- [Data entries]:

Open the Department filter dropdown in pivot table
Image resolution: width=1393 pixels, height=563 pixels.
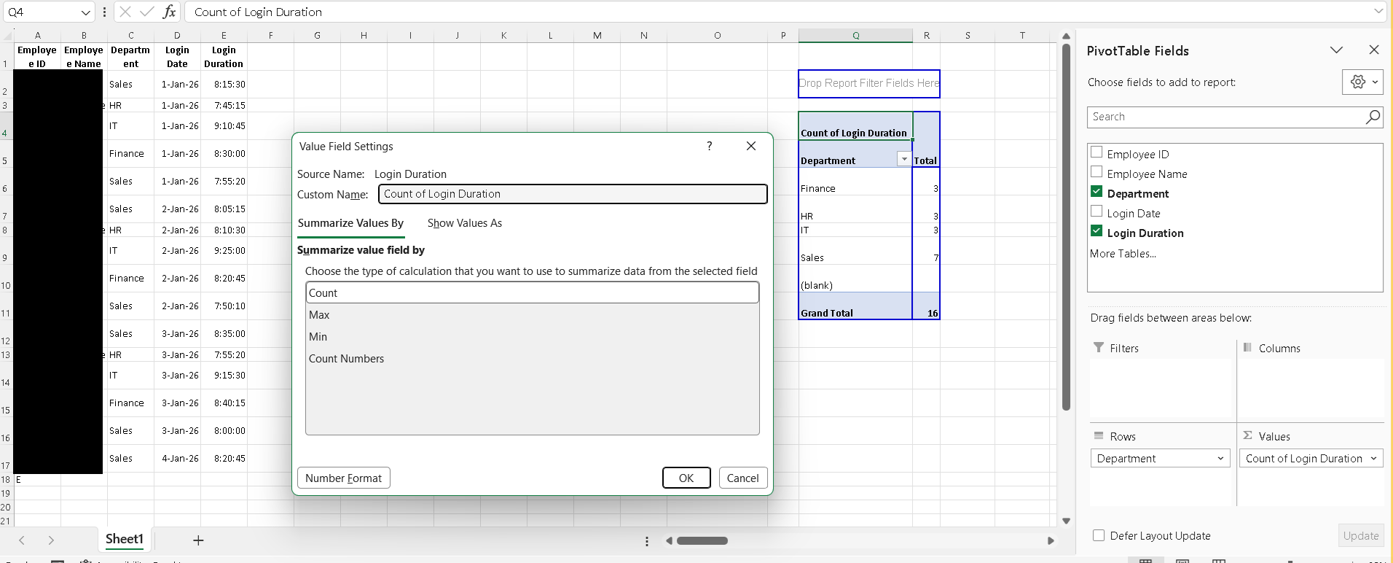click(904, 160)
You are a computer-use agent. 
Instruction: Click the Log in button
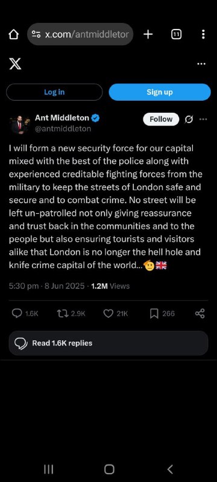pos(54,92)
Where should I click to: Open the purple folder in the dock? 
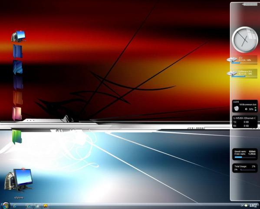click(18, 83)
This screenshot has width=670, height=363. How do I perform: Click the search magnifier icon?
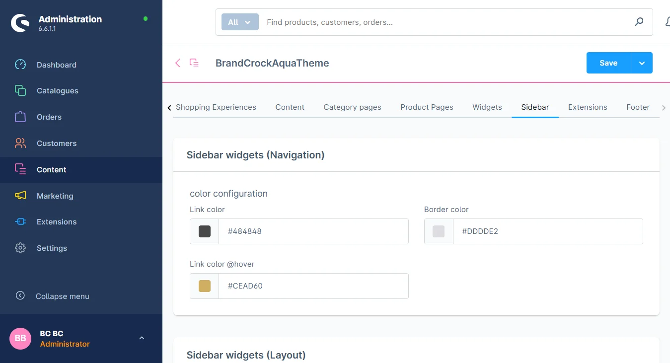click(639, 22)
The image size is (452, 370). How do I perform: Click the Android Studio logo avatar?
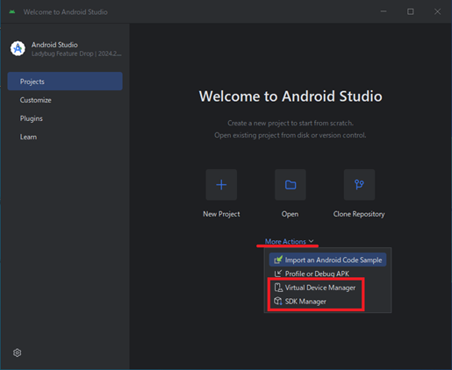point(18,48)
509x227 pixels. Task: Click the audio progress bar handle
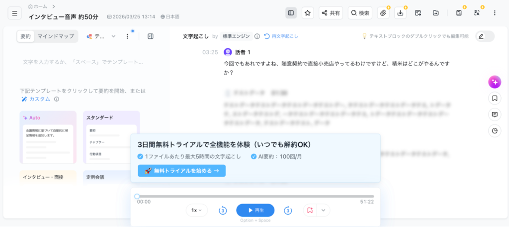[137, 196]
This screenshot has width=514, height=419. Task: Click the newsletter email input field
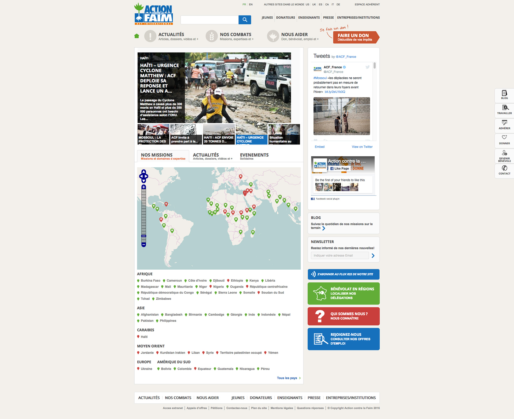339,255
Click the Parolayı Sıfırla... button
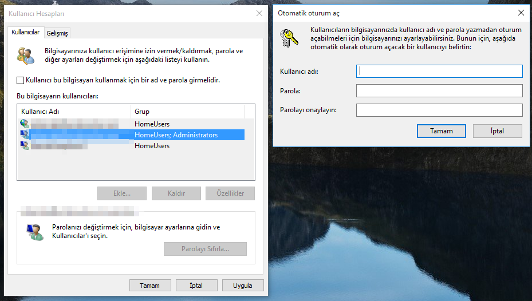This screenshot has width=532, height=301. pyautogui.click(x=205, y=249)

==

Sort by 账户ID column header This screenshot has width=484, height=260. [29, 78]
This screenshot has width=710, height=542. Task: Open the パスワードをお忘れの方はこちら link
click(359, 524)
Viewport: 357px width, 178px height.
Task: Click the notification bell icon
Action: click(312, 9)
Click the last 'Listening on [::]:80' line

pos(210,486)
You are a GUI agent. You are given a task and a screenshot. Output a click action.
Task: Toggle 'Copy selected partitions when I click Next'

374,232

---

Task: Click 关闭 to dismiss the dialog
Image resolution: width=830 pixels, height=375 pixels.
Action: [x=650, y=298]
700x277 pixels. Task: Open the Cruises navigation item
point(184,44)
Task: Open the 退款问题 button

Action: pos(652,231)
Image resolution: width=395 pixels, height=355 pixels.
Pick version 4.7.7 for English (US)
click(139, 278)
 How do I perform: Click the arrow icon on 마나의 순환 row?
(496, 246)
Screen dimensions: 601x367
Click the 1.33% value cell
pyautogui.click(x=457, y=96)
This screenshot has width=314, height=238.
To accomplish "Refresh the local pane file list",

- [What you will do]: Starting at the line above that holds "Task: Open the 退款问题 button" and ending at the line that holds "the local pane", transcribe each line exactly and include no other lines.

- [Response below]:
Task: Open the 退款问题 button

Action: pos(652,231)
Image resolution: width=395 pixels, height=355 pixels.
Pick version 4.7.7 for English (US)
click(139, 278)
 How do I perform: Click the arrow icon on 마나의 순환 row?
(496, 246)
Screen dimensions: 601x367
Click the 1.33% value cell
pyautogui.click(x=457, y=96)
This screenshot has width=314, height=238.
To accomplish "Refresh the local pane file list",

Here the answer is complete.